Carbon price announcement praised

The Edmund Rice Centre today congratulated the Federal Government on the decision to introduce a carbon price from July next year, with Green and Independent support.

The decision proposes an initial carbon tax rising at an agreed annual rate before moving to an emissions trading scheme with a market-determined price sometime between 2015 and 2017. 

ERC Director Phil Glendenning said: “The Government’s decision is a step in the right direction to stimulate sufficient investment to help Australia achieve 30 per cent of our energy needs from renewable sources by 2020.”

For the past five years the Edmund Rice Centre has been deeply engaged in the campaign to give voice to the people of those Pacific Island communities which are most affected by climate change. These include Kiribati, Tuvalu, the Cook Islands, the Marshall Islands, Nauru, Niue, and Palau. A number of Torres Strait Islander communities at the northern tip of Queensland are also threatened.

“It is important that Australia provides a leadership role on climate change within our region,” Mr Glendenning said.
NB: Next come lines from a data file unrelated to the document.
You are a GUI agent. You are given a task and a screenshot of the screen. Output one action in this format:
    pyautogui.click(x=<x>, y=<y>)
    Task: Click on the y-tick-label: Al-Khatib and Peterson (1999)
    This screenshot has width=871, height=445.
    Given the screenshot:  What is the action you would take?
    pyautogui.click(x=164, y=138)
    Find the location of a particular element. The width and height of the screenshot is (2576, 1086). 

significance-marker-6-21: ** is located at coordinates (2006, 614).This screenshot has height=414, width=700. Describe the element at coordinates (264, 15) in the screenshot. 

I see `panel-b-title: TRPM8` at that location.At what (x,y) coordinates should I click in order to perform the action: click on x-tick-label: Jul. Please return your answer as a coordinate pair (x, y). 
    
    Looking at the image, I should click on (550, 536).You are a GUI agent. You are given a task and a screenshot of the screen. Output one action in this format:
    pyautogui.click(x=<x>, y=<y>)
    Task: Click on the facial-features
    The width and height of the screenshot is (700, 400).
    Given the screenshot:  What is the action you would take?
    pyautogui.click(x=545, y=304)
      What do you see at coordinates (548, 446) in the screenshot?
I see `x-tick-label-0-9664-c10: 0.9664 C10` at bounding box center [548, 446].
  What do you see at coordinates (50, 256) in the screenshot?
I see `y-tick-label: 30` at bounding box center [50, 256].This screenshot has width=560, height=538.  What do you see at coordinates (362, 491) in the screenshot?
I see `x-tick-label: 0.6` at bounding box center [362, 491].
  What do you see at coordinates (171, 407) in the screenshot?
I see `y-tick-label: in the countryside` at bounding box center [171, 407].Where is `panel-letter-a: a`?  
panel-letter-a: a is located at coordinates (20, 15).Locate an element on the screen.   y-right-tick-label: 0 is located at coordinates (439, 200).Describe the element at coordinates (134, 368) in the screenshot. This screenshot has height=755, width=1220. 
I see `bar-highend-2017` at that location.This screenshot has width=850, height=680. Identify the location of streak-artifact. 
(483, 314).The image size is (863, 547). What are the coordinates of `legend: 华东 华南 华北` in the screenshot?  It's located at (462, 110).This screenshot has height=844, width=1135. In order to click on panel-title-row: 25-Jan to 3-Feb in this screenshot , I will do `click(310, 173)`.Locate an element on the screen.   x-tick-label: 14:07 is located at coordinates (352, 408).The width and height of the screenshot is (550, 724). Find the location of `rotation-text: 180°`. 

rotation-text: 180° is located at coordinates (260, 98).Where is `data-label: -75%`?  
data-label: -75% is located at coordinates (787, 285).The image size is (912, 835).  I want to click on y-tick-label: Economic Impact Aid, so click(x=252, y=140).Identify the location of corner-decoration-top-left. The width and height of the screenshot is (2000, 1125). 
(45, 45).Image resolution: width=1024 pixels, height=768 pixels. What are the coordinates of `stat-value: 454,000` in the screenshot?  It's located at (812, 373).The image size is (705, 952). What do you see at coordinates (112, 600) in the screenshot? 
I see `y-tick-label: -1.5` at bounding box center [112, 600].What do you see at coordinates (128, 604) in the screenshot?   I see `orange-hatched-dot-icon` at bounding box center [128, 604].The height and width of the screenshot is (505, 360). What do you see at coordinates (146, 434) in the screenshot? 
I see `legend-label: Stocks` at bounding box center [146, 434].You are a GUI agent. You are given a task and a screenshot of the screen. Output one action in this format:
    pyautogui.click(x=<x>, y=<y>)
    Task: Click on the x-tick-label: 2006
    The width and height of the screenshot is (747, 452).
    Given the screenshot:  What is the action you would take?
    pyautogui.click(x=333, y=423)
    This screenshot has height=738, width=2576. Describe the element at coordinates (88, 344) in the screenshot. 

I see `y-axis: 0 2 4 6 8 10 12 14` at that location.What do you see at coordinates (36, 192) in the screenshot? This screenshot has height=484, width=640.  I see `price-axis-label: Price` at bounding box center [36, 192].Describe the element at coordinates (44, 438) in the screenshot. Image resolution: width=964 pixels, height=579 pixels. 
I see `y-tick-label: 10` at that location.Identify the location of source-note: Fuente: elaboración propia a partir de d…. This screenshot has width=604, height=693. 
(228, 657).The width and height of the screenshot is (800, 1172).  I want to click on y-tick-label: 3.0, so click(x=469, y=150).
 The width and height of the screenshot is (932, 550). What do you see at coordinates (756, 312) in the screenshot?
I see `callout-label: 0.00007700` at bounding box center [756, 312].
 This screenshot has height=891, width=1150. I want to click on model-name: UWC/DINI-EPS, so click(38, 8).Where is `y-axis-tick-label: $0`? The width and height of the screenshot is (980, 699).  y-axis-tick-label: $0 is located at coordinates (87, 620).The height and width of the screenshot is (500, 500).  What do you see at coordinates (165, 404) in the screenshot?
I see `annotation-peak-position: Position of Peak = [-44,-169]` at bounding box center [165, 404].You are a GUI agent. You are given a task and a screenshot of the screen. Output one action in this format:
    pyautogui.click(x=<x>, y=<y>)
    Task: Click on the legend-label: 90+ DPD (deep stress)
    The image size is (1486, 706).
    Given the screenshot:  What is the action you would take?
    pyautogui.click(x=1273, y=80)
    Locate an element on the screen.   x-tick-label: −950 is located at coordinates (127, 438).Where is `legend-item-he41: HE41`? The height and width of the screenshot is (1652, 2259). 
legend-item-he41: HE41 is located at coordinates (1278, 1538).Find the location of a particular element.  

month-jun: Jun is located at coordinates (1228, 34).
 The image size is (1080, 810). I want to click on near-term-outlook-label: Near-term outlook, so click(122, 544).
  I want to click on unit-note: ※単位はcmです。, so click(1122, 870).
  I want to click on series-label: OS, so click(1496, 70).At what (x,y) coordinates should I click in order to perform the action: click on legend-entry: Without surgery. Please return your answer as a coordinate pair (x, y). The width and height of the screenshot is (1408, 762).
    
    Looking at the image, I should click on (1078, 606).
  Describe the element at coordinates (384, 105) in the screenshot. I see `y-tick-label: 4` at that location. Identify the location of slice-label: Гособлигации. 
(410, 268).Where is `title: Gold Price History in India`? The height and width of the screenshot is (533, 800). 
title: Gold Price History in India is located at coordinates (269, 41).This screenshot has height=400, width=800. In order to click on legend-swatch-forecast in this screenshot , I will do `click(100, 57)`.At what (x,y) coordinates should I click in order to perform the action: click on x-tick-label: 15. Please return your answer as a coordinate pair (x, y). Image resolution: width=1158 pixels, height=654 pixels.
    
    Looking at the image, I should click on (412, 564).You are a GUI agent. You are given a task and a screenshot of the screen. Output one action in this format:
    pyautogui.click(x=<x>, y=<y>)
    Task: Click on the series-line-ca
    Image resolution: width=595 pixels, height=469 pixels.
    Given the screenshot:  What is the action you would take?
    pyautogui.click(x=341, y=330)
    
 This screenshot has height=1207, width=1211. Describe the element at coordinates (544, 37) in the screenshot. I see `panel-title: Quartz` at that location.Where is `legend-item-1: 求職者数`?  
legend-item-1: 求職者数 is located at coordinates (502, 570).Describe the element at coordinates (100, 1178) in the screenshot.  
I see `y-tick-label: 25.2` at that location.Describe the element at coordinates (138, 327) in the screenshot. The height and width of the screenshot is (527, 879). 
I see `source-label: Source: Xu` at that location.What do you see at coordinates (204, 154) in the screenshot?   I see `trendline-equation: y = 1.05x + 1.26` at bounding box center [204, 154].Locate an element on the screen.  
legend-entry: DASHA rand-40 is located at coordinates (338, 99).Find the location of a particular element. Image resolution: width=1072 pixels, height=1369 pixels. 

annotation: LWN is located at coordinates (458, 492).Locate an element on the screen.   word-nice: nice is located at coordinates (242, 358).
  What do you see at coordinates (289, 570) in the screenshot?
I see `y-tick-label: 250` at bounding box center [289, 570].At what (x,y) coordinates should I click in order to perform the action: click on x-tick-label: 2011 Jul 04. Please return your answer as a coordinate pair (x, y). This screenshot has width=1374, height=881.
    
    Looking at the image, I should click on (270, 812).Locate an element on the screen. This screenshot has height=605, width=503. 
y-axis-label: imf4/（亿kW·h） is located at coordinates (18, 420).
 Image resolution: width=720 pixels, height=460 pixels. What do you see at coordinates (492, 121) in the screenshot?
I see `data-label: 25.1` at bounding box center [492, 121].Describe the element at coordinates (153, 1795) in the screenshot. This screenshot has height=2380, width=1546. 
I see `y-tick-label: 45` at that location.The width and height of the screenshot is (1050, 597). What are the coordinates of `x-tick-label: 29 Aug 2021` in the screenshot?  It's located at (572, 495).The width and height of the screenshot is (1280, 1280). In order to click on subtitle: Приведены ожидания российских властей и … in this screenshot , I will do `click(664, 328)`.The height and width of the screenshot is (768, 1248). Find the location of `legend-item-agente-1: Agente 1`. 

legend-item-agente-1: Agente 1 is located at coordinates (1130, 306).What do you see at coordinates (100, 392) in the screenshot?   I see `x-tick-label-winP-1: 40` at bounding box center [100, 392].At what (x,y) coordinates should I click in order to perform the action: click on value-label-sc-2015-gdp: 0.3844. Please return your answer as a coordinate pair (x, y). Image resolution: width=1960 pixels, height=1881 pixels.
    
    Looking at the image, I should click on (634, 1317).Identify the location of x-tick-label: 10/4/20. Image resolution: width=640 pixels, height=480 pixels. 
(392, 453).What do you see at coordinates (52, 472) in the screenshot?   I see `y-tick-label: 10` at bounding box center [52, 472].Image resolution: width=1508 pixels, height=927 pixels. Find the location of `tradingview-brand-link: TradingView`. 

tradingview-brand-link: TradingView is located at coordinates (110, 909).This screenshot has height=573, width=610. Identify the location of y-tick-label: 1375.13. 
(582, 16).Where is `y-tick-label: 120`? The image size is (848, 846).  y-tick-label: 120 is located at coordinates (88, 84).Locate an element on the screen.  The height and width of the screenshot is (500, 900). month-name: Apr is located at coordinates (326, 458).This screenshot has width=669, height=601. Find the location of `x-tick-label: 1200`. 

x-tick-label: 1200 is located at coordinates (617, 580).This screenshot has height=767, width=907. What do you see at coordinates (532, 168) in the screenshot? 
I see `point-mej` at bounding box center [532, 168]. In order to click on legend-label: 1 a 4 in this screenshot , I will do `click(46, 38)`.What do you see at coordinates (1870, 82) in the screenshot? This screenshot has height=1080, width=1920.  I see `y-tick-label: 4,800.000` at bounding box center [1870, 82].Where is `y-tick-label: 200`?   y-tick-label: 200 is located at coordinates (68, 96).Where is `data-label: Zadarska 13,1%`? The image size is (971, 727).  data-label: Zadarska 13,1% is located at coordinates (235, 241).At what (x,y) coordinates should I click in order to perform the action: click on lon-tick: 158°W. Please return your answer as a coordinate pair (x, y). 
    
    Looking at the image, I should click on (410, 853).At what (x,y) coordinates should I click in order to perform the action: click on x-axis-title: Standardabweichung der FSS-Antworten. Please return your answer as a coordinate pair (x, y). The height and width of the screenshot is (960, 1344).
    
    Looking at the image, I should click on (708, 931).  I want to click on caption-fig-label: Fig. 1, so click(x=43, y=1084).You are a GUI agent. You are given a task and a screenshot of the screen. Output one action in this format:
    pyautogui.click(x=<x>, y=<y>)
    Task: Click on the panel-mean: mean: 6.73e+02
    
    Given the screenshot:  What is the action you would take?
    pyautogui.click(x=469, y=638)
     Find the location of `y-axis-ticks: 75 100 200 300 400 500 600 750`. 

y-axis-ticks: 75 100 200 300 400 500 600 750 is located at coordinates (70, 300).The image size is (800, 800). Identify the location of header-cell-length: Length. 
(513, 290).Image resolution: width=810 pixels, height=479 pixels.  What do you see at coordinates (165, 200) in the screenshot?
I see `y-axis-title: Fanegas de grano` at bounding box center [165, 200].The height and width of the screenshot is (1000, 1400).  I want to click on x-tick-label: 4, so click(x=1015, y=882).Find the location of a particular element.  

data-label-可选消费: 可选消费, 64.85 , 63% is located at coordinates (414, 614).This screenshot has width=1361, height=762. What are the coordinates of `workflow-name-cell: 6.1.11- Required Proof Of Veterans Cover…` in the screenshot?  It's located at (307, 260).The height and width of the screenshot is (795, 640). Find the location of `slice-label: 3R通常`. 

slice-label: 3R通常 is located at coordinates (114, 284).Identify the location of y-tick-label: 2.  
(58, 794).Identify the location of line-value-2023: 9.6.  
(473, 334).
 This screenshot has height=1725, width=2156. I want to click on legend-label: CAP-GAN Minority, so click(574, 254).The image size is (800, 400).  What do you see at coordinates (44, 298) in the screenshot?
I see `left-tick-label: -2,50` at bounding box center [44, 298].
“We have seen the human face of disasters in the Queensland and Victorian floods. Australia and our neighbours in Pacific Island communities face ever larger king tides, bigger storm surges and longer droughts,” he said. 

“But the Pacific islands have fewer material resources to handle the challenge of climate change. We need to see the human face of a slowly evolving disaster that threatens our Pacific Island neighbours” 

A United Nations climate change panel predicts that sea level rises caused by climate change will make many islands of Kiribati uninhabitable because of salination by 2100.

“Pacific Island countries, which themselves have contributed next to nothing to the human causes of climate change, have most to gain from the reduction in greenhouse gas emissions that will result from measures such as Australia’s carbon tax,” Mr Glendenning affirmed.

“The tax will help investors to realise that coal is yesterday’s fuel,” he concluded.